*** STUDY TEXT
Feed and Performance Optimization

Feed remains the largest cost driver in most cattle operations. AI can assist in:

  • Feed conversion prediction to estimate gain relative to input cost
  • Ration optimization based on performance data
  • Intake analytics to identify underperforming animals sooner
  • Yield and weight gain forecasting

This allows producers to evaluate cost per gain more accurately and make more informed ration adjustments.

Operational Workflow Automation

The session also explored how AI can reduce administrative burden through:

  • Paper-to-digital conversion using OCR for feed tickets, vet notes, and scale sheets
  • Automated data sorting and cleaning to reduce record errors
  • Document summarization and record retrieval
  • Pen occupancy optimization
  • Inventory tracking and shortage prediction

These capabilities help improve visibility while reducing manual data handling.

Financial Insights and Forecasting

Beyond operations, AI is increasingly being used to connect performance data with financial outcomes, including:

  • Budget forecasting tied to herd performance
  • Feed cost planning and price sensitivity analysis
  • Risk scoring for pens or lots
  • Scenario modeling for weather, feed price, or weight fluctuations
  • Profitability prediction at the pen or lot level

This brings operational performance and financial planning closer together, supporting more strategic decision-making.

How Cattlytics Is Advancing Practical AI in Cattle Operations

Advancing AI in cattle operations is not about layering new technology onto existing systems. It begins with identifying where clarity is missing, where risk is accumulating, and where better visibility could change an outcome. Across the operations Cattlytics supports, the work starts with understanding how the business actually runs and what business capacity they are aiming to achieve.
******
▶ [PROBLEMS TO WORK ON]
a) In the cattle AI text, what is the largest cost driver in most cattle operations?
b) Rename "Risk scoring" as "Risk rating" in the cattle AI text from "Beyond operations, AI" up to and including "more strategic decision-making.", and write that part out again.
*** DATA EXTRACTS
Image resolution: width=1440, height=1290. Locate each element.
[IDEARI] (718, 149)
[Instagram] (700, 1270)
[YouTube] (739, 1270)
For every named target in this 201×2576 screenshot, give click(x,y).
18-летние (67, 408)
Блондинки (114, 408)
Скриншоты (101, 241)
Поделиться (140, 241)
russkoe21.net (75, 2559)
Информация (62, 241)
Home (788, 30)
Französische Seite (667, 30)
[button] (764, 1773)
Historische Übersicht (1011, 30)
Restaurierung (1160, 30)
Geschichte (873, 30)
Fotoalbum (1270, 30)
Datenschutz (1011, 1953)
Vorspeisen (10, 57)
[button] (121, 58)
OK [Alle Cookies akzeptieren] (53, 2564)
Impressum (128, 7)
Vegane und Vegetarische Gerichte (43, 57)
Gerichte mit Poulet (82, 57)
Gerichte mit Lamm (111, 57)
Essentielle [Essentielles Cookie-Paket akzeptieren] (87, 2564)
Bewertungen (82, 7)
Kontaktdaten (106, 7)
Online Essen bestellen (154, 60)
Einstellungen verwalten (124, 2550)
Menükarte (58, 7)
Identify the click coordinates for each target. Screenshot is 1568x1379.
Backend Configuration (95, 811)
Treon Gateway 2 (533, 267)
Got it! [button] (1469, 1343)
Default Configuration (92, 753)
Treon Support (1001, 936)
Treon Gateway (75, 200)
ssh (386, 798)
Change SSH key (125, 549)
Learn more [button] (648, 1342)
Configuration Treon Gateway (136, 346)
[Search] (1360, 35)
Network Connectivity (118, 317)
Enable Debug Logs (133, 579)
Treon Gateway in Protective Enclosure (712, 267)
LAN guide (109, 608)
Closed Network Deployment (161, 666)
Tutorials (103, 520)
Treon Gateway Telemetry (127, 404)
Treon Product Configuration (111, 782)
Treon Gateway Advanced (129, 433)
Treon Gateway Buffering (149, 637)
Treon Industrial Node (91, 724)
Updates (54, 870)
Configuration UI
******
▶ [ANSWERS GIVEN]
a) Feed

b)
Beyond operations, AI is increasingly being used to connect performance data with financial outcomes, including:

  • Budget forecasting tied to herd performance
  • Feed cost planning and price sensitivity analysis
  • Risk rating for pens or lots
  • Scenario modeling for weather, feed price, or weight fluctuations
  • Profitability prediction at the pen or lot level

This brings operational performance and financial planning closer together, supporting more strategic decision-making.